**YOUR INSTRUCTIONS:**
Format the lines as a numbered list without blank lines, beginning with the line containing "Given: Print the" and stopping after the line containing "click(x=66, y=65)". Omit the pictures from your answer.

**DATA:**
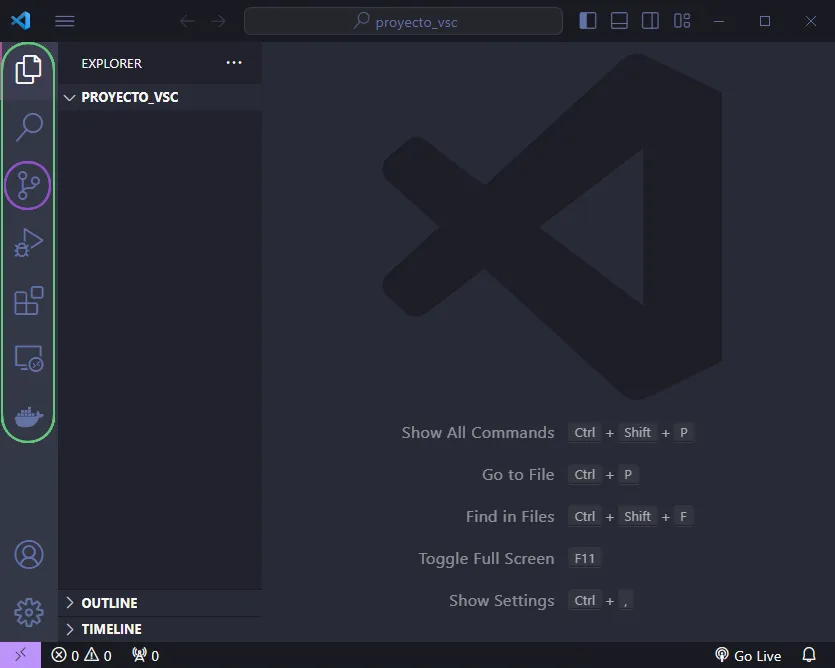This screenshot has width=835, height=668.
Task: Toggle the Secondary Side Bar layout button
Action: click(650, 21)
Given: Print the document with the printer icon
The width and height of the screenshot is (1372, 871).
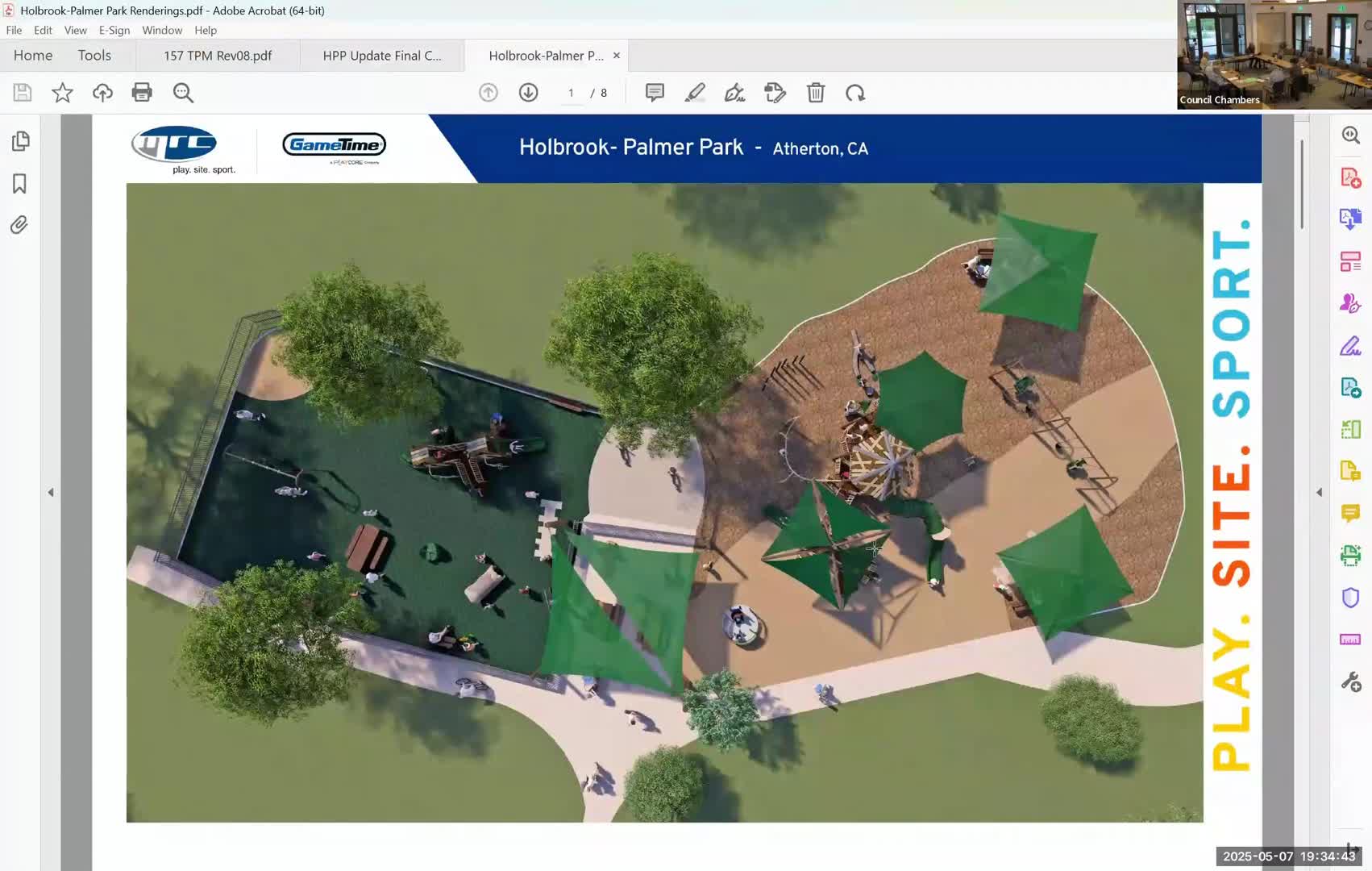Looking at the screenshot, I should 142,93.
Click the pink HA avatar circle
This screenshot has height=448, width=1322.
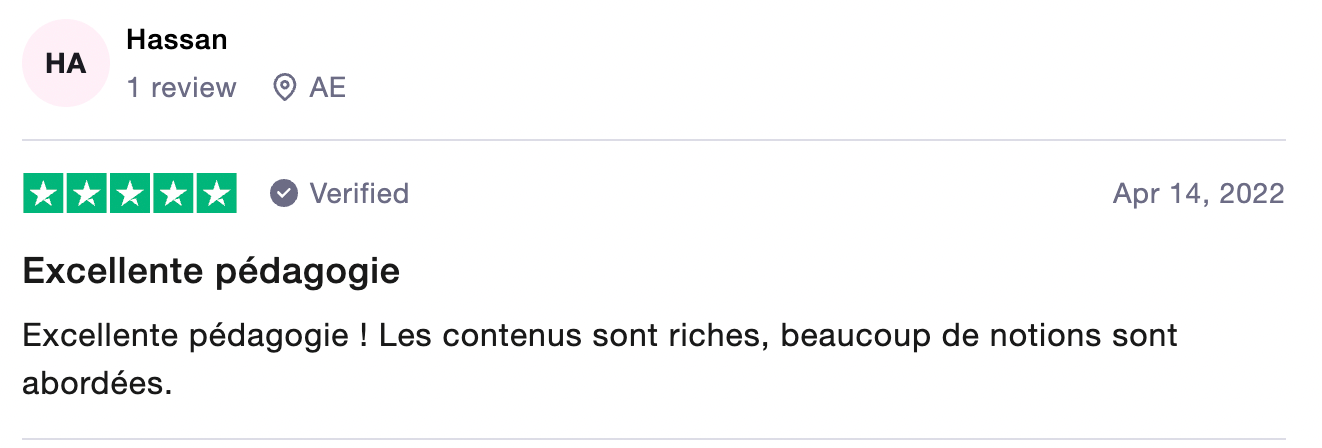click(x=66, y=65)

* * *

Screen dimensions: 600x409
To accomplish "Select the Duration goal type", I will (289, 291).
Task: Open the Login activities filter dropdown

**WRITTEN ANSWER:**
1. Given: Print the document with the printer icon
2. The width and height of the screenshot is (1372, 871).
3. Looking at the screenshot, I should 142,93.
4. Click the pink HA avatar circle
5. This screenshot has height=448, width=1322.
6. click(x=66, y=65)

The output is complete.